12.4.04

Notas Nordestinas IV: Salvador da Bahia

Em Salvador, deparei-me com um problema: a ignorância histórica. Em Lisboa, lido bem com ela porque tenho outras coisas para me distrair. Lá, não posso escapar ao frente a frente. Na parte moderna de Salvador, com os seus prédios corrompidos pela humidade tropical e os bairros de características favelosas, consigo interpretar o que me rodeia. No centro histórico, percebo o que estou a ver (até porque é fácil estabelecer paralelismos com Lisboa), mas não conheço convenientemente as suas origens. Senti-me agrilhoado pela mediania e apercebi-me que este é um dos problemas do turismo pré-fabricado: não requer pesquisa, não requer um "Lonely Planet" orientador, limitamo-nos a aterrar noutra cultura, sem qualquer tipo de preparação específica, sem qualquer estimulante adicional para a curiosidade. O que visitamos esgota-se muitas vezes no que está à vista. De qualquer forma, tentei fazer o que podia para apreciar o local e mesmo só estando lá algumas horas, é fácil perceber o porquê daquela canção do Baden Powell que diz que o samba «nasceu lá na Bahia» e que é «negro demais no coração». A cidade transpira tropicalismo.

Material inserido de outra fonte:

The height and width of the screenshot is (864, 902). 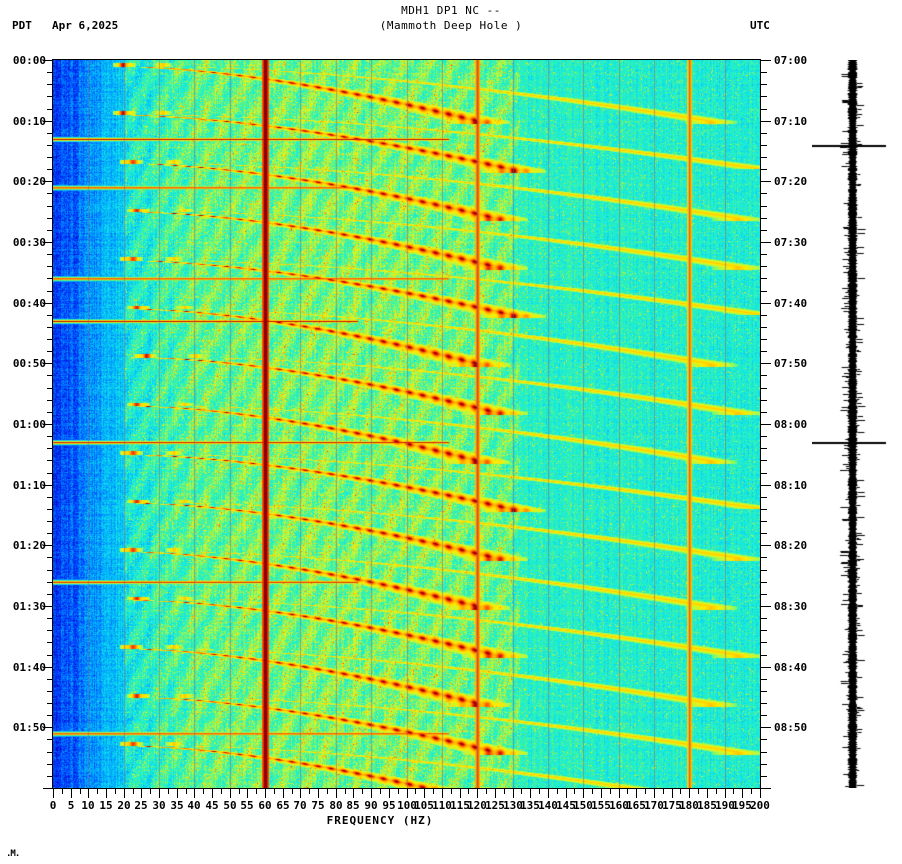 I want to click on time-label-left: 01:00, so click(x=29, y=424).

Talvez por isso se explique a afluência de um viajante muito particular: o jovem sujo. Para além do turista "hard-core" de calções, ténis, chapéu na cabeça, máquina fotográfica ao pescoço e escaldão nos braços, vêem-se nas ruas da cidade múltiplos elementos deste nicho de mercado, sendo fácil imaginar que o que os levou até lá foi uma descrição de Salvador, num qualquer guia de viagem, como sendo "laid back" e "atmospheric". Para este público-alvo, estas qualificações significam sítios baratos para dormir, autenticidade, relacionamentos instintivos e acesso fácil ao "baseado". A "negritude" da cidade, solidificada por uma relação íntima dos habitantes com as suas raízes africanas, só vem reforçar o carácter jamaicano desta vivência.

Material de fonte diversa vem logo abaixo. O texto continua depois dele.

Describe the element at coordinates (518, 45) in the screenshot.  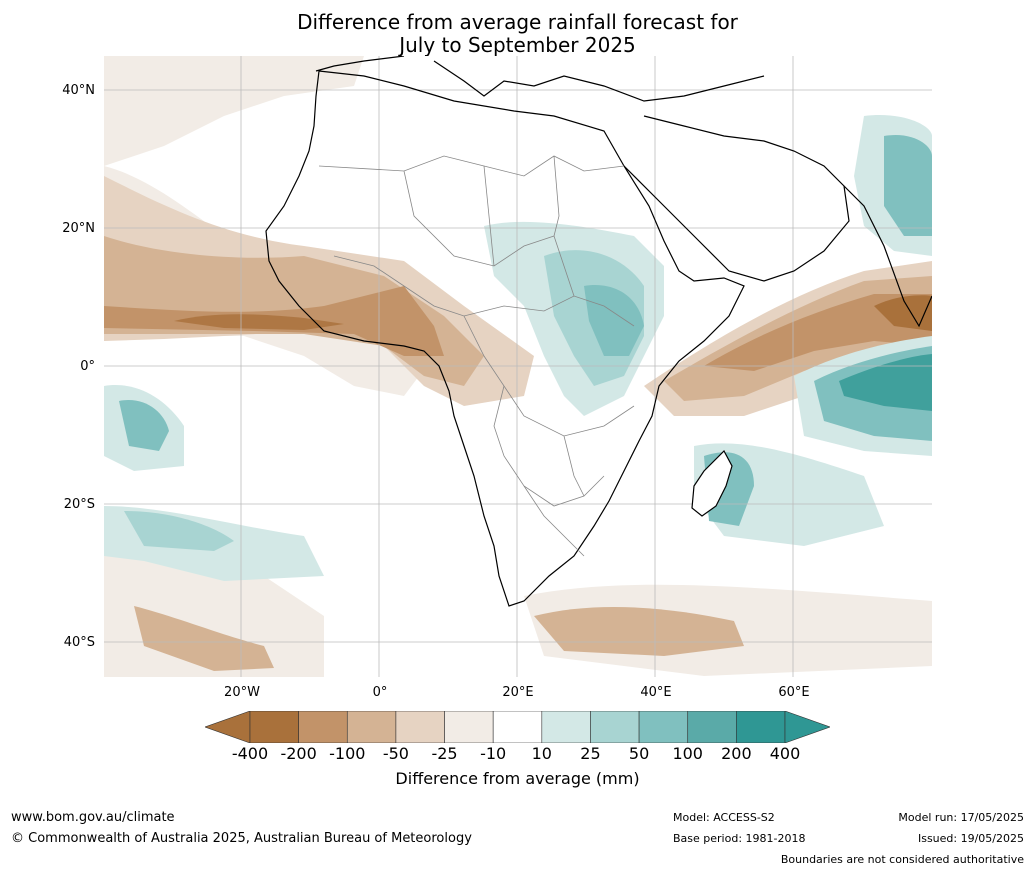
I see `map-title-line2: July to September 2025` at that location.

No entanto, esta imagem de marca de Salvador também tem o seu lado negativo, ao transformar a vida nos bairros mais turísticos numa amálgama de produtos de marketing, com as suas inevitáveis distorções. Ao ser abordado por um tipo que me queria impingir uma pulseirinha da Nossa Senhora do Bonfim, e após recusar repetidamente a oferta, vi-me forçado a virar-lhe costas e seguir caminho. A reacção do homem foi a seguinte: «Português? Você está me discriminando?». Deixei Salvador com a nítida sensação que aquela gente já tinha visto filmes a mais.